Posts Tagged ‘Duane Reade’

The One With The Tonsils

Thursday, March 5th, 2009

Amanda DeLuise

 

Winter is really bad for a lot of reasons: snow, wearing jackets, and everything and everyone gets sick, etc.

It started with my roommate getting the flu. No one warned me that when you’re in college, you and all the people you live with get sick simultaneously. I don’t even share a bathroom with the entire floor (I don’t know how people do that), but even sitting in the same small room with a sick person was enough to make me feel like shit.

I remember being at dinner on a Tuesday night and not being able to eat because my throat hurt. The next morning I couldn’t talk, couldn’t swallow, and could barely speak. So I went to the trusty health center at 8 in the morning so I wouldn’t have to wait an hour to see a nurse.

Instead I only had to wait half-an-hour. So I saw this nurse and he told me that I have some of the most swollen tonsils that he’d ever seen, a viral infection in my throat, and more post-nasal drip than he thought was possible. Yummy. So what did I do after the doctor? Duane Reade. I picked up Advil, Sudafed, Cepacol, Vitamins, Mucinex and NyQuil.

Then I had two classes and a midterm. Being sick at college is possibly the worst thing ever. Your professors don’t really care, you can’t sleep all day, you can’t experience the comfort of your own bed (at home), and your parents aren’t there to baby you.

Being sick used to not be so bad. You could miss a day of school, get all the work from one of your friends, watch TV all day. But now, sickness consists of classes and personal pharmesuetical cocktails and trying to muster up enough sleep to drag yourself out of bed the next morning.

The One With The Security or The One With The Guests

Wednesday, February 4th, 2009
Amanda DeLuise

In New York City, you have to be tight on security. At NYU residence halls, it’s no different. I live in the East Village with a lot of other students; and it’s harder to get into an NYU residence hall than it is to do my Calc homework.

Let me preface with a story about visiting my friend Sarah at Rutgers.
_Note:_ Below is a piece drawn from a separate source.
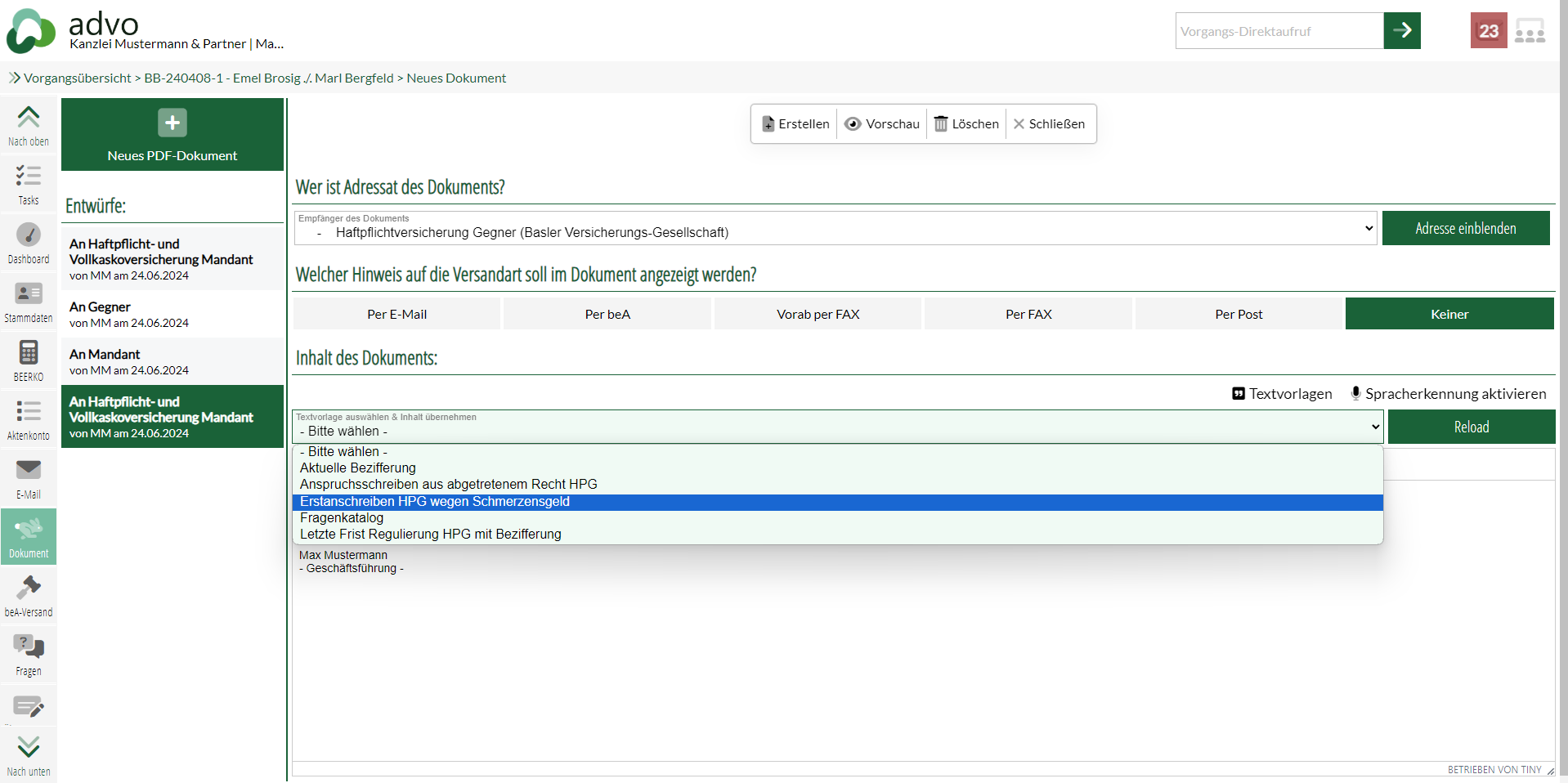Select 'Per E-Mail' dispatch option
Viewport: 1568px width, 783px height.
pyautogui.click(x=396, y=314)
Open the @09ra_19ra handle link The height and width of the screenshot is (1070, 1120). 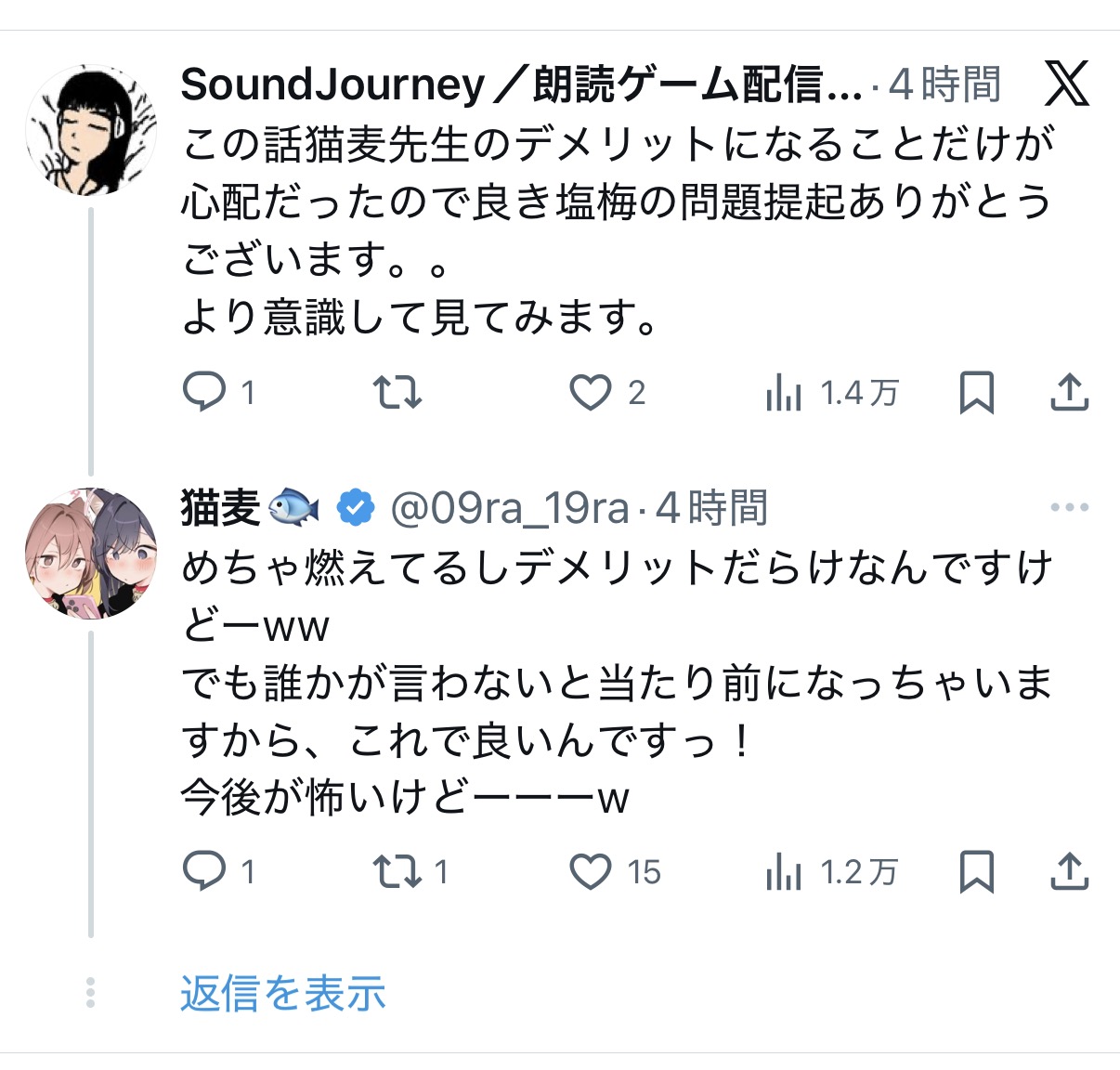coord(509,508)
I got to her building and someone leaving held the door open for me. I walked past an empty desk, where I assumed someone would be sitting because of the “GUEST SIGN-IN” clipboard, to the elevator – all without the assistance of an actual Rutgers student (minus the one who held the door for me).
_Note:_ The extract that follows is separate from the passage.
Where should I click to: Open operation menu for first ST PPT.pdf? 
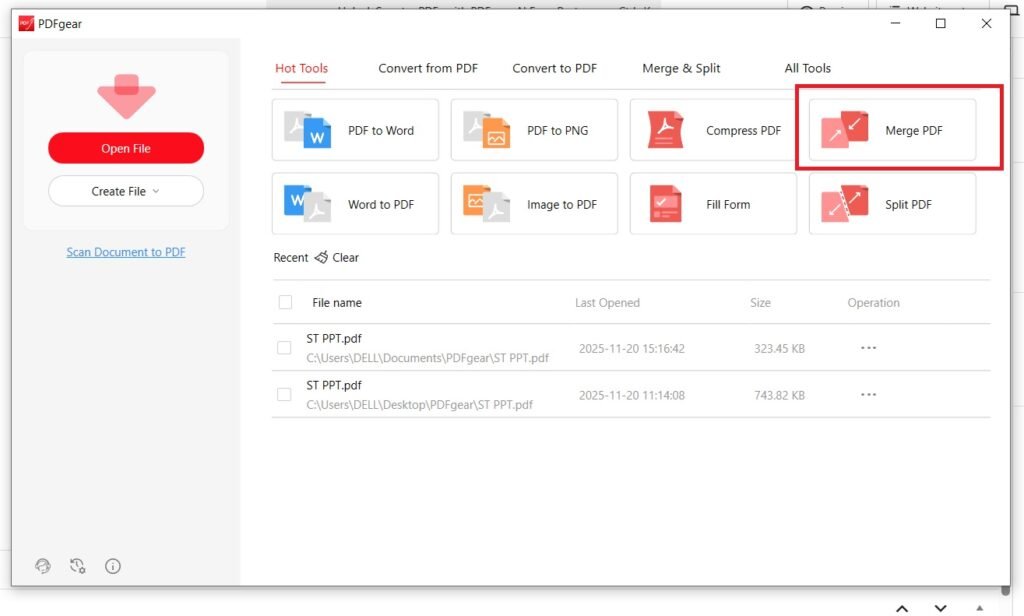[x=868, y=348]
At NYU, going inside is a process.

First of all, you need a valid and working NYU ID with a sticker on it indicating which residence hall you live in. Every time you enter a residence hall you have to swipe your ID and enter your birthday into the keypad. With the right birthday and a working ID, the turnstile unlocks and you enter into the elevator area – all of which is done in front of a 24-hour security guard.

This past weekend my friends Cait, Jeff, and Anthony visited (you can only have three guests at a time;they can only stay a maximum of three consecutive nights or six nights per-month, total). Every single time they entered my building they had to turn in their licenses/photo IDs to the guard, sign their names, and write my name, room number, and time of entry. The guard kept their IDs until they exited the building, where I signed them out. This process repeated whenever we entered or exited the building.

Tiring? Yeah. Repetitive? Yeah. Overkill? Probably not.

I see a lot of crazy people on the street (i.e., the man who fell through the Duane Reade window; the man who asks everyone if they want a penny, etc.), none of whom I would want wandering into my residence hall because of some absent-minded student holding the door open.